Fellow Pakistanis,
I speak to you not as a career politician, but as someone who has watched this country for decades — its struggles, its resilience, and above all, the extraordinary dignity of its people in the face of extraordinary difficulties.
Pakistan is not a poor country. It is a country with an abundance of talent, natural resources, a young population, and a geographic position that the world envies. What has held us back is not a lack of potential — it is a failure of leadership and a political culture that has, for too long, served itself rather than the nation.
Awam League was founded on a refusal to accept that this is how things must be.

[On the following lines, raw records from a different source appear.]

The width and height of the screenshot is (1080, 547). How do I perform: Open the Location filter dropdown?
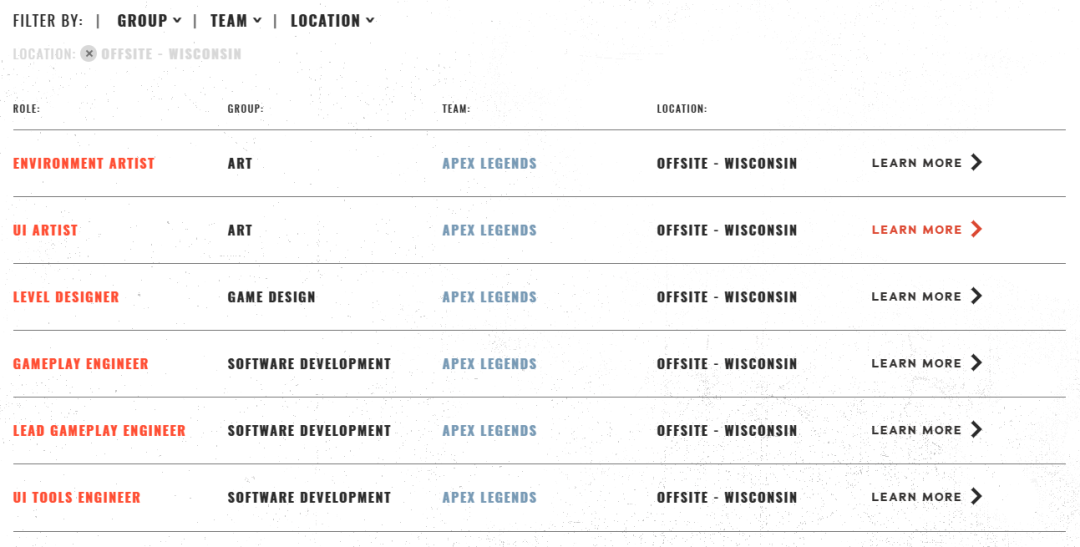point(332,21)
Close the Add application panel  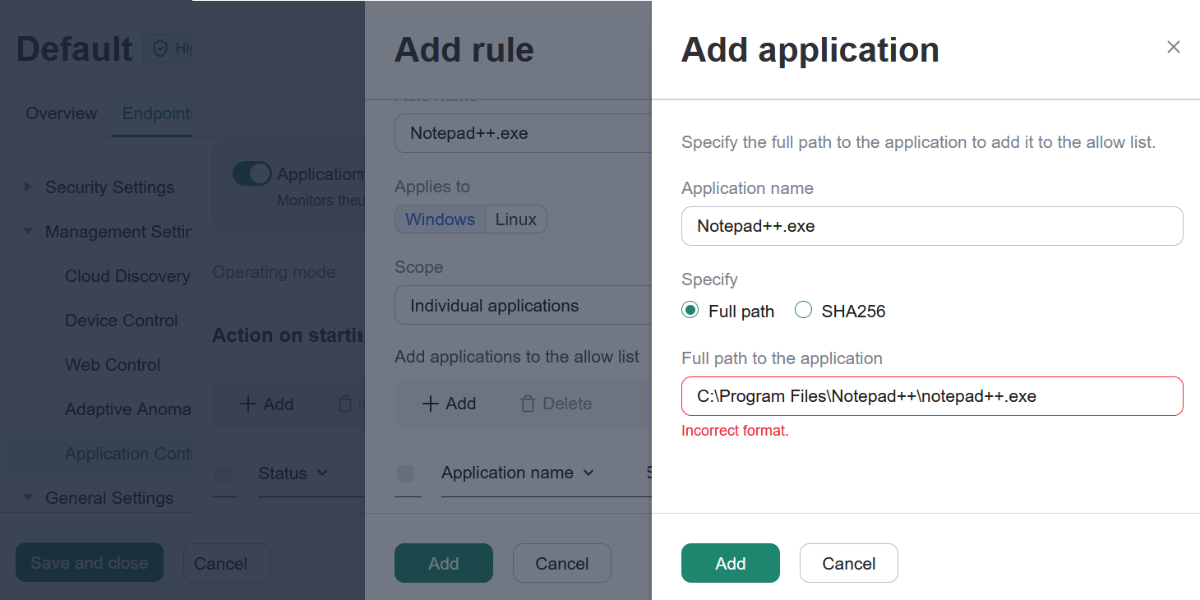coord(1173,47)
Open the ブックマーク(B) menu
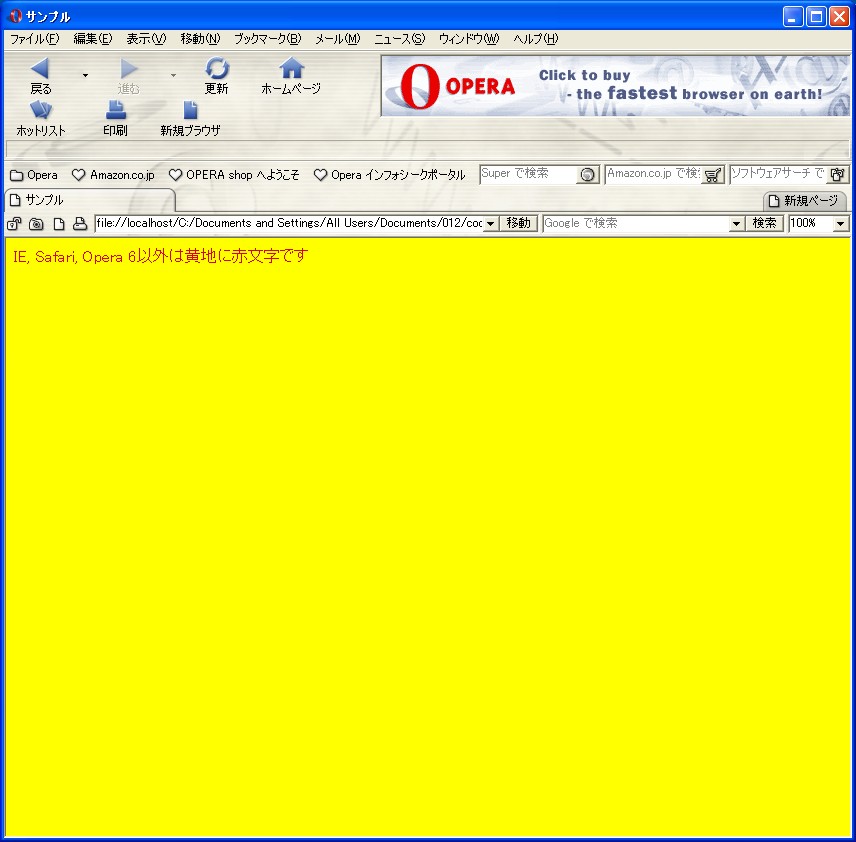Viewport: 856px width, 842px height. [267, 39]
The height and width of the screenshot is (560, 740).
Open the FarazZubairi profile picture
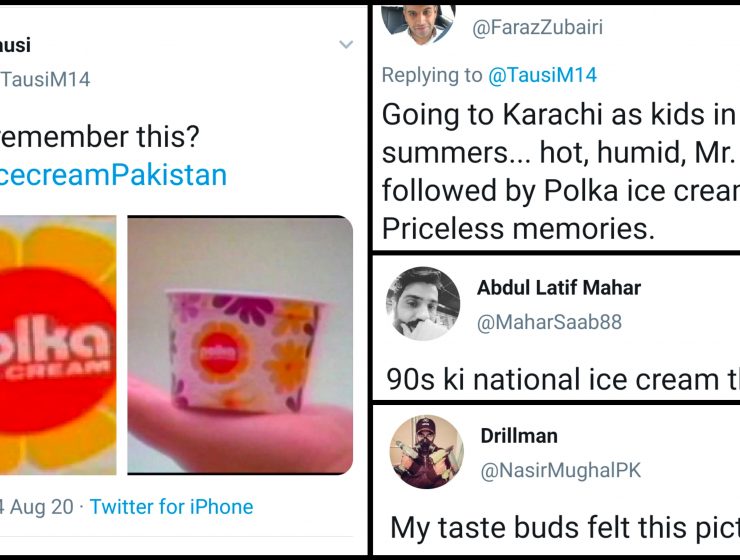tap(418, 24)
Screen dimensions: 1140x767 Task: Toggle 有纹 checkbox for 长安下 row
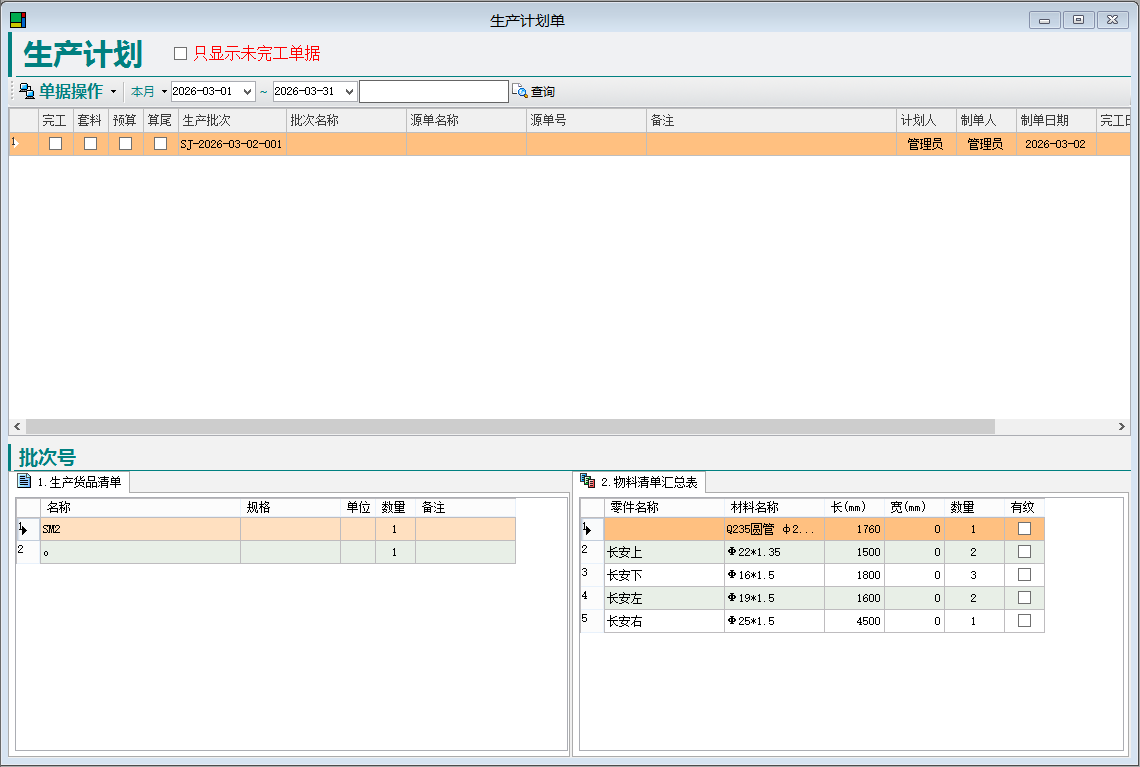[x=1024, y=575]
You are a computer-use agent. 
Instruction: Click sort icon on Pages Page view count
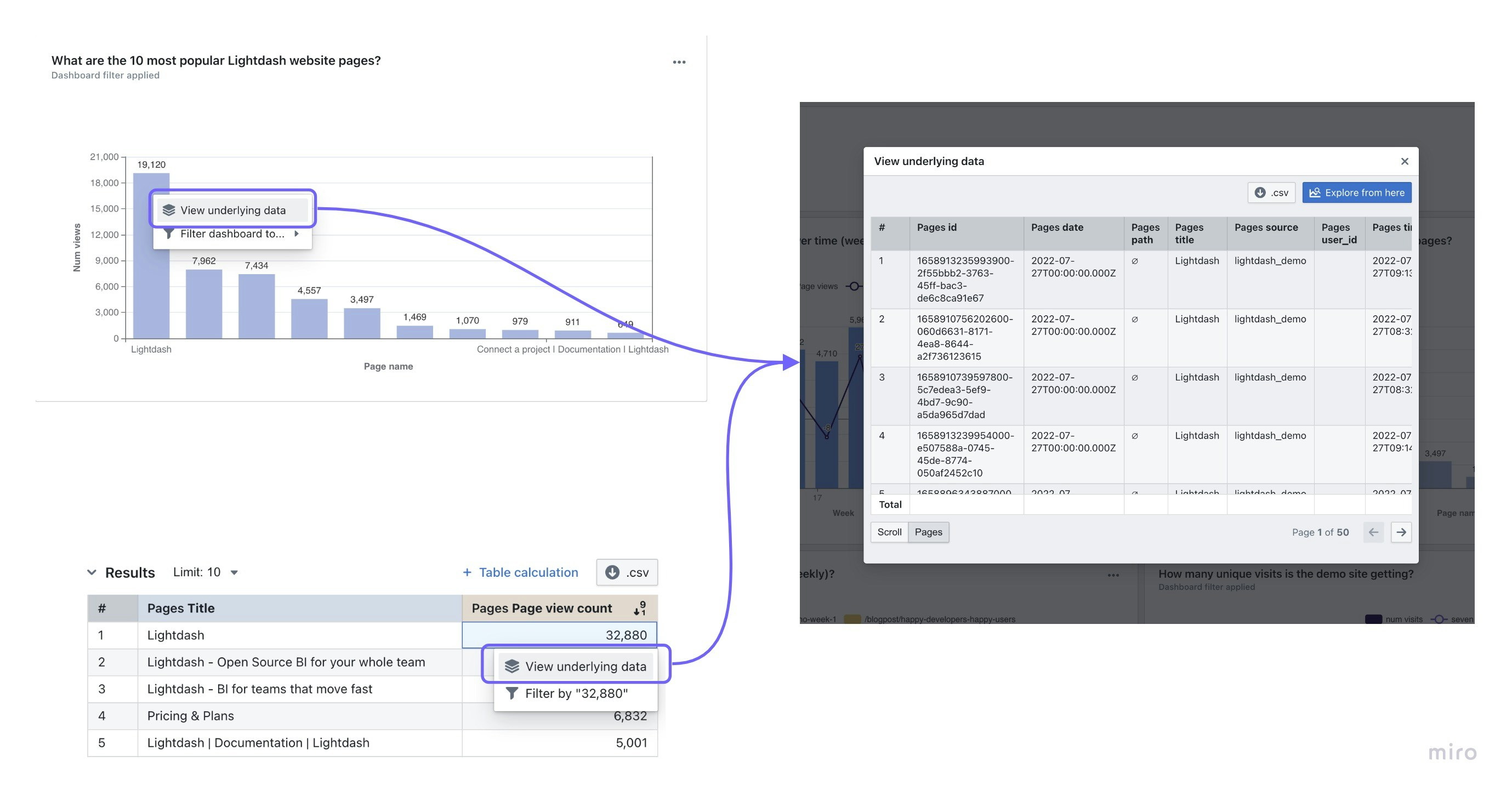(639, 608)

We believe in Pakistan — not as a sentimental ideal, but as a practical project that requires honest work, genuine reform, and political representation that genuinely belongs to the people. Our party does not belong to a family. It does not depend on inherited voter banks or borrowed loyalties. It belongs to every Pakistani who believes that this country can be better.
Our vision is not complicated. We want a Pakistan where a child born in Balochistan has the same opportunity as a child born in Lahore. Where a woman in Khyber Pakhtunkhwa has the same legal protections as anyone else. Where a farmer in Sindh receives a fair price for his harvest, and a worker in Punjab earns a living wage.
These are not radical demands. In a country as rich in potential as Pakistan, they are simply reasonable ones.
I am aware that trust in political parties — in all political institutions — has been severely damaged by decades of unfulfilled promises. I do not ask you to trust Awam League blindly. I ask you to hold us to what we say. Read our manifesto. Read our constitution. Judge us by whether we live up to both.
Pakistan’s best days are not behind us. They are ahead — if we build them together.